## Aim of the task:
Present the lines of data below as a numbered list, covering only the stretch from the line containing "Click the group of people icon" through the line containing "Looking at the", with both of those lines included and blank lines left out. Leave the pictures out of the list.
** BEGIN Dataset records **
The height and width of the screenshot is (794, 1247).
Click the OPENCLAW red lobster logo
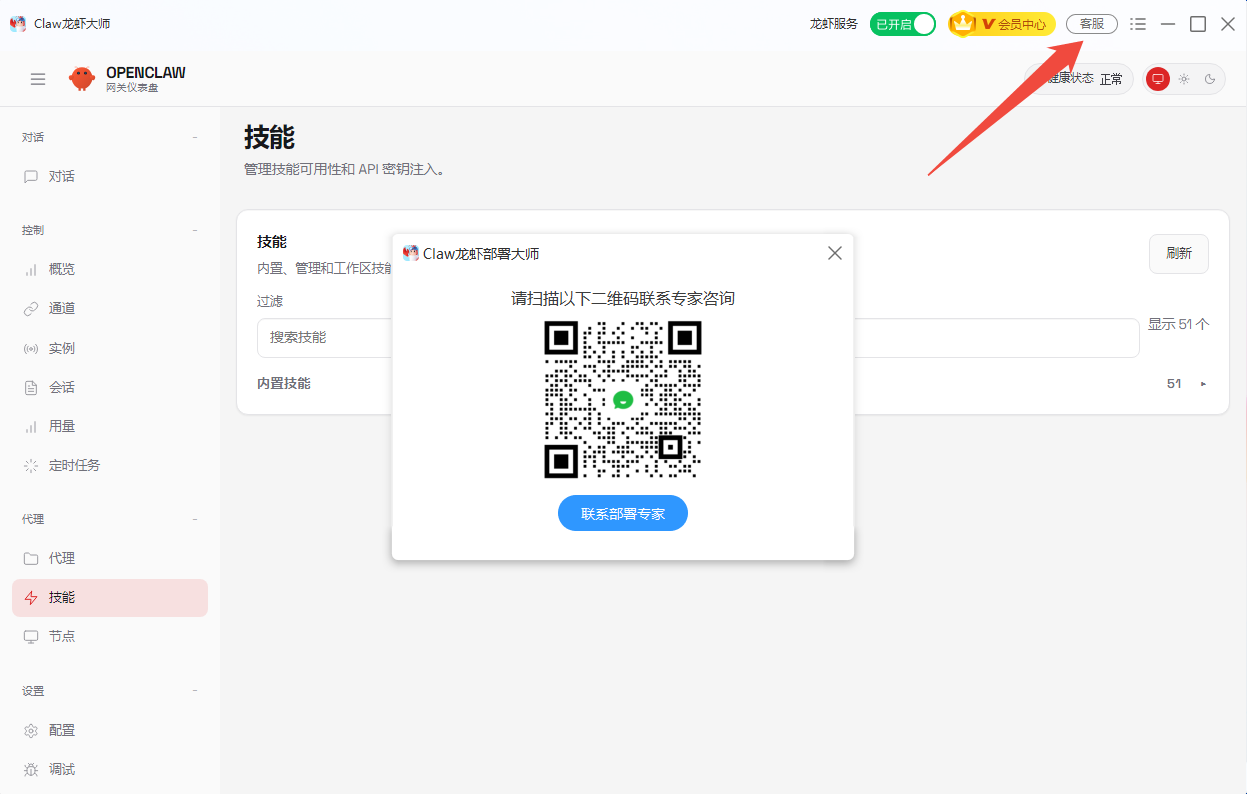pyautogui.click(x=82, y=78)
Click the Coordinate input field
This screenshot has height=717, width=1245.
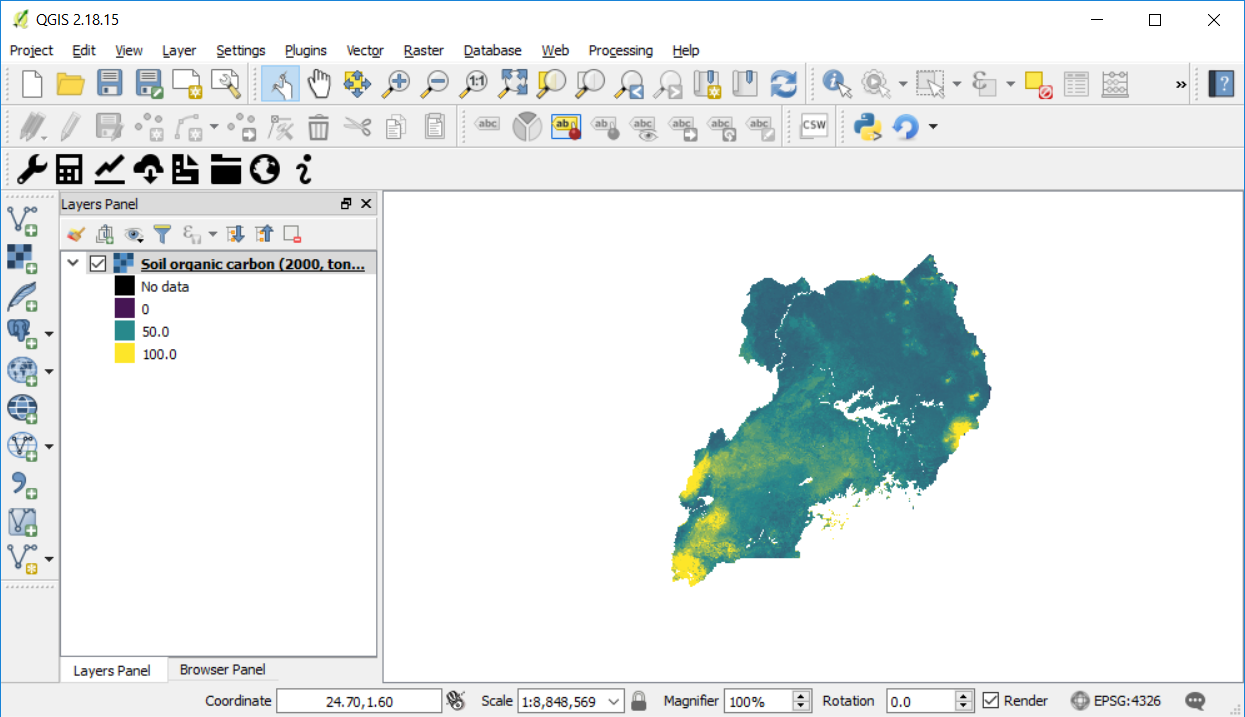point(358,701)
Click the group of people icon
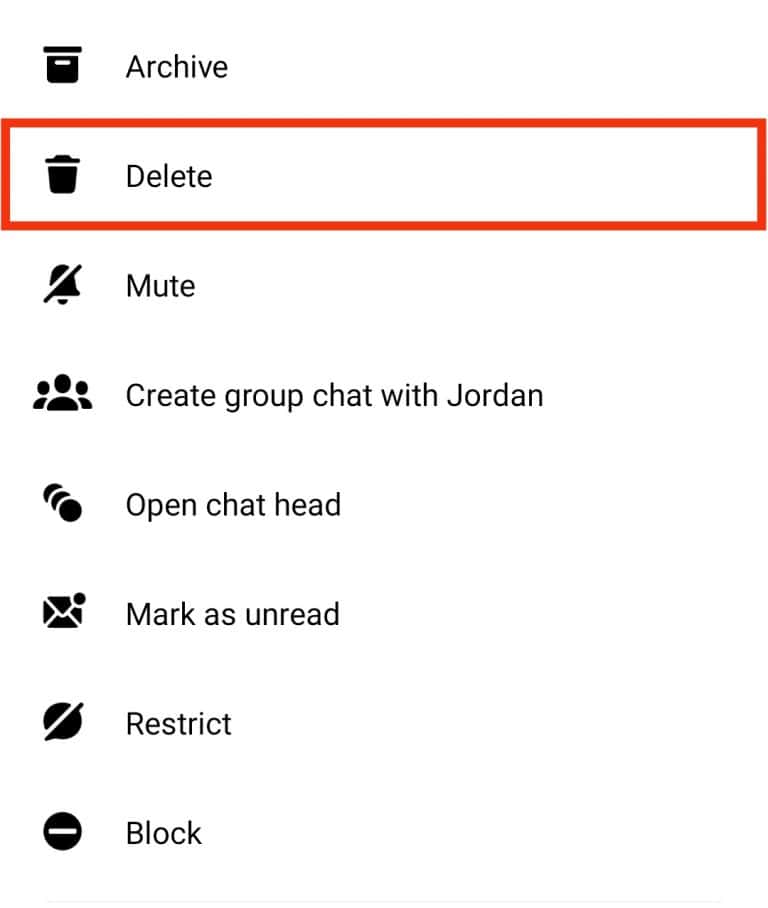Image resolution: width=768 pixels, height=908 pixels. point(62,394)
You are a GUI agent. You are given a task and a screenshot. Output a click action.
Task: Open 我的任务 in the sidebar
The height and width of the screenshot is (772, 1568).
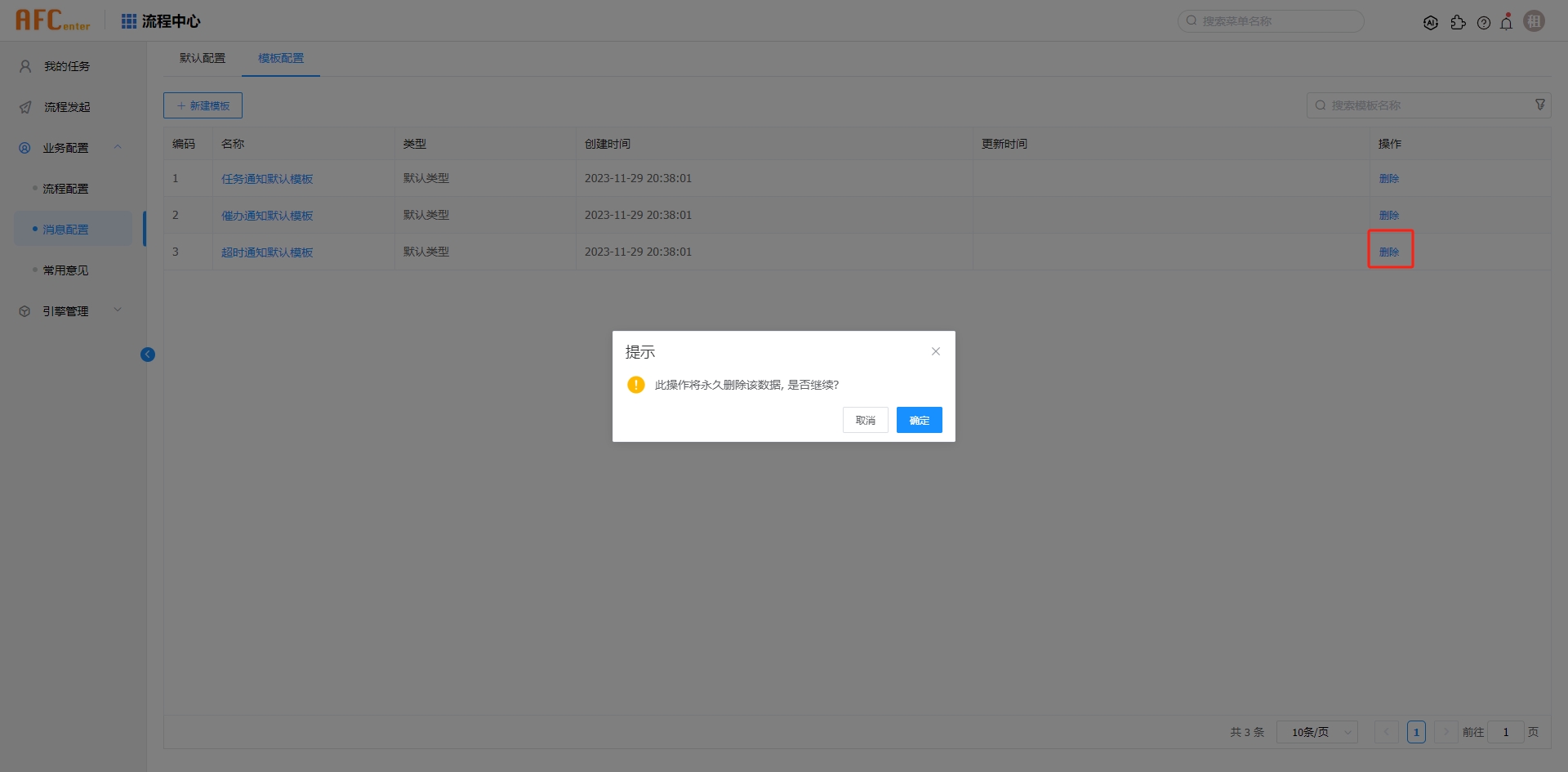[67, 66]
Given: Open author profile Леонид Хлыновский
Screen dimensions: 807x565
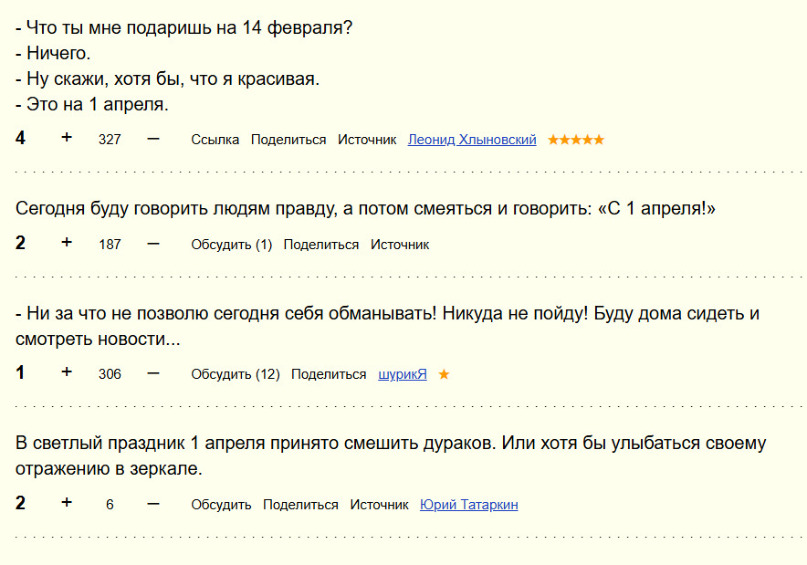Looking at the screenshot, I should pos(472,140).
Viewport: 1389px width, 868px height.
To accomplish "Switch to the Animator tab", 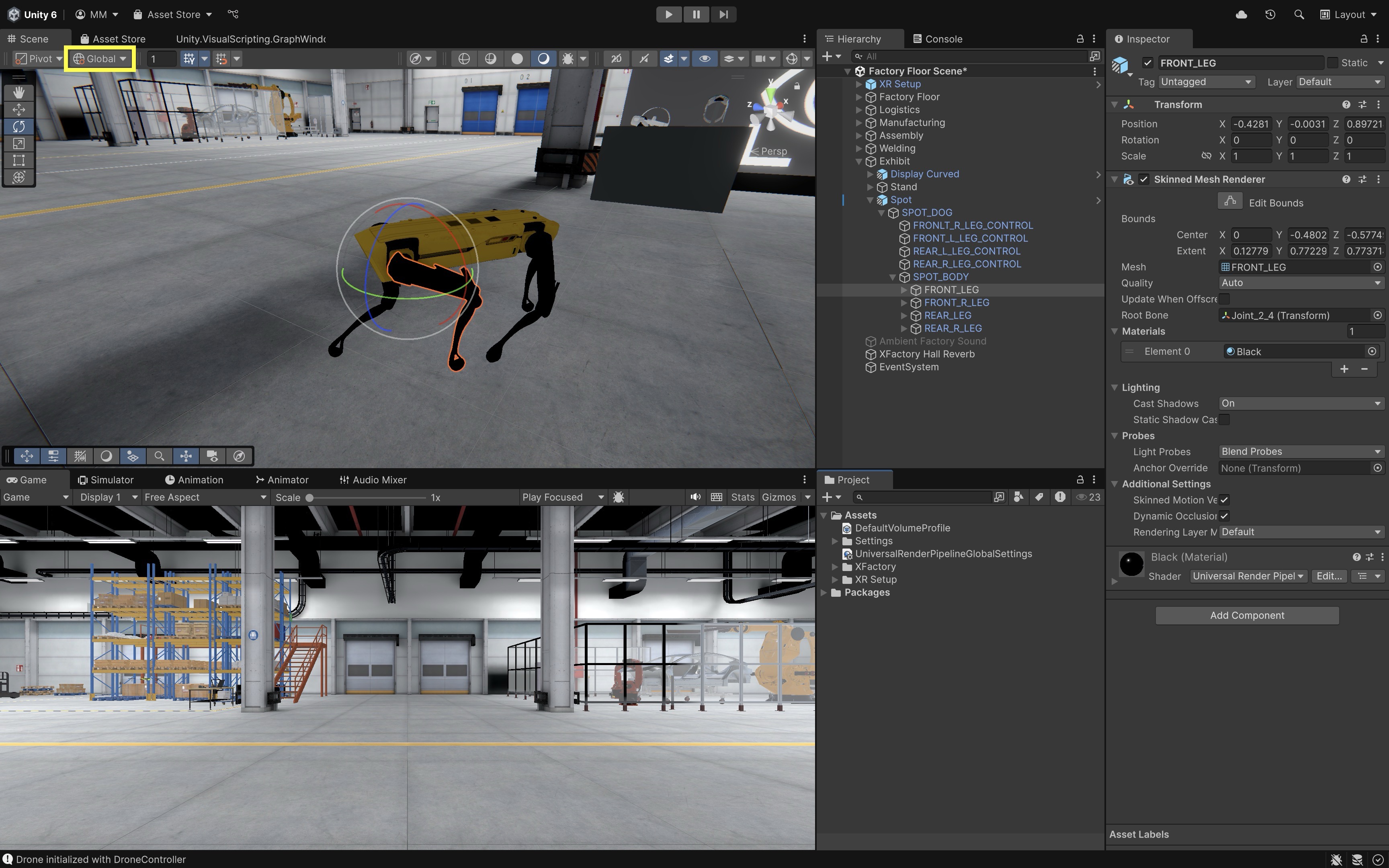I will (282, 480).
** END Dataset records **
## Response to this task:
1. Click the group of people icon
2. Image resolution: width=768 pixels, height=908 pixels. point(62,394)
3. You are a GUI agent. You are given a task and a screenshot. Output a click action.
4. Task: Open 我的任务 in the sidebar
5. The height and width of the screenshot is (772, 1568).
6. [67, 66]
7. Given: Open author profile Леонид Хлыновский
8. Screen dimensions: 807x565
9. Looking at the screenshot, I should pos(472,140).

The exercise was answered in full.